Porn Trojan Attempts Extortion
CYBERSPACE — A Trojan that installs intrusive ads for pornography and then demands a ransom to remove the messages from users’ browsers is frustrating the life out of some unlucky surfers.Anti-virus firm Symantec calls the threat minor and classifies containment and removal as “easy,” but that assessment doesn’t make users with infected computers feel much better.
Trojan.Ransompage, apparently created and distributed by Russian hackers, displays advertisements for pornography inside the browser on infected machines. The ads appear on every page a user visits, covering part of the content on the page, and they can’t be scrolled past. Making the situation even more vexing, the ads’ text is written in Russian, making them indecipherable for most people.
According to Symantec’s Fred Gutierrez, a rough translation reads, “If you installed an advertising module has been, but you have chosen to unsubscribe, you send the MC to short number specified below. Code allows you to remove the received news ticker. 1) Informer removed automatically after 30 days. 2) Free porn video archives. 3) Technical support service. To remove the informer, send SMS message with text [5-digit number] to number [4-digit number]. Enter the code, received in response, MC.”
In plainer English, the Trojan wants infected users to text a short code to a premium-rate telephone number, thereby paying for the remedy and subscribing to a porn site in the process. Although the price for neither service is mentioned, one would be justified in expecting it to be steep and recurring.
The Trojan, reportedly is injected via infected Web pages or delivered by other malware already resident on compromised systems. Ads appear in Internet Explorer, Opera and all versions of Firefox except the most recent (version 3.0.12).

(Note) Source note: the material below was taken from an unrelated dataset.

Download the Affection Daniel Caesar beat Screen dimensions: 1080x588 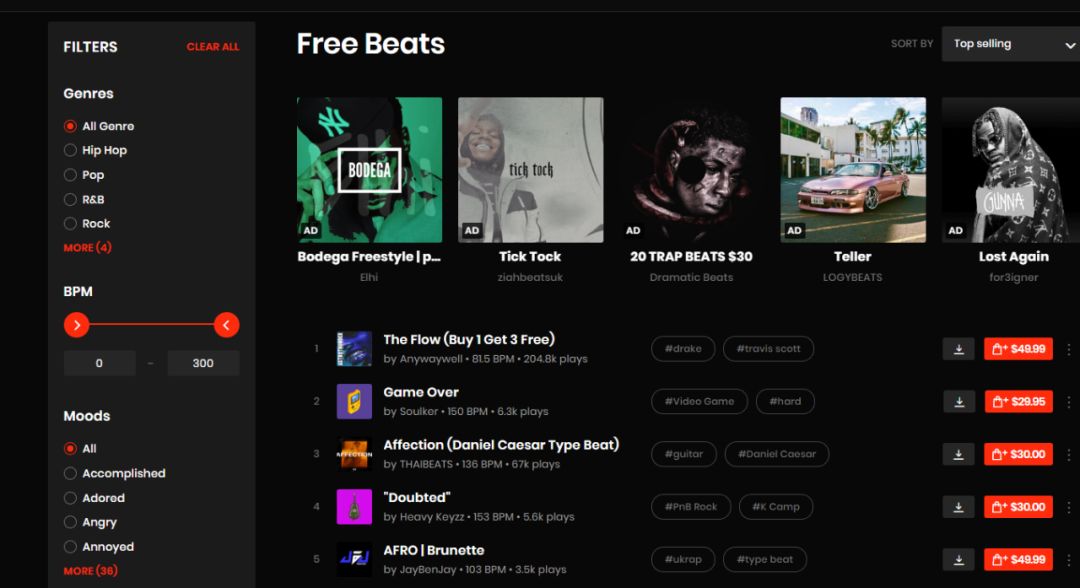tap(959, 454)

Trojan.Ransompage is not the first extortion virus to hit the Web. Previous efforts, including Trojan.Ransomlock and Trojan.Ransomcrypt, have provided nasty little diversions like locking users out of their machines entirely or encrypting files until the victim pays off the extortionists. Unlike the previous versions, Trojan.Ransompage relies upon aggravation and embarrassment, not system usability, to convince victims to comply with the ransom demand.
Symantec provides removal instructions here: Preview.TinyURL.com/n6a7rc.